— DATASET ROWS —
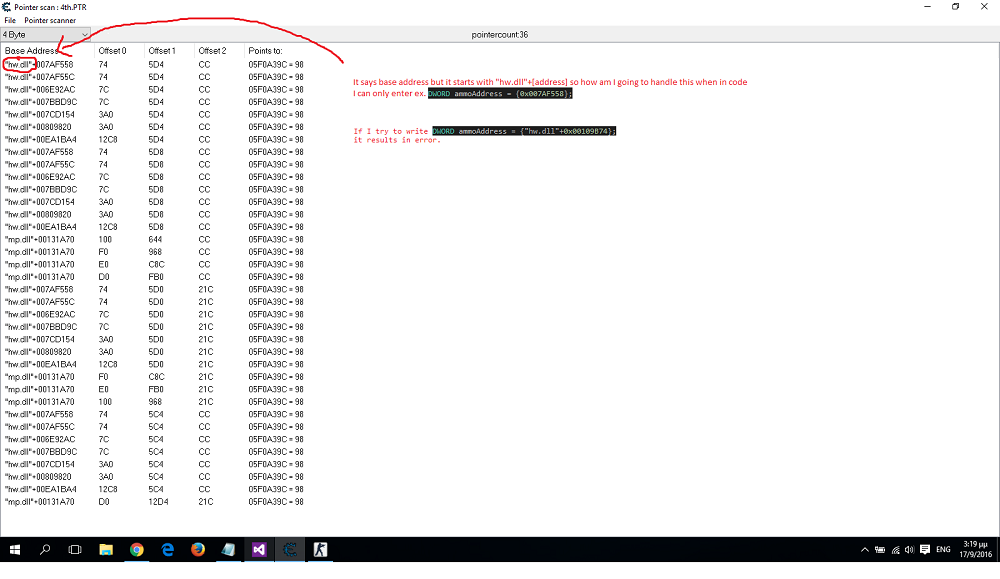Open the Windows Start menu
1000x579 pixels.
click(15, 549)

--

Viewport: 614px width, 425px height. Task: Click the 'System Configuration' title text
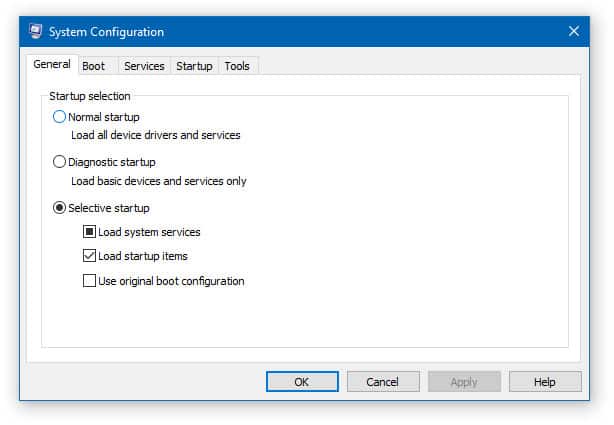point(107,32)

— WHAT YOU ARE ASKED TO DO —
How many lines in the listing above contain the string "Task" with matching case? Reply with the number only.

— FULL RESPONSE —
1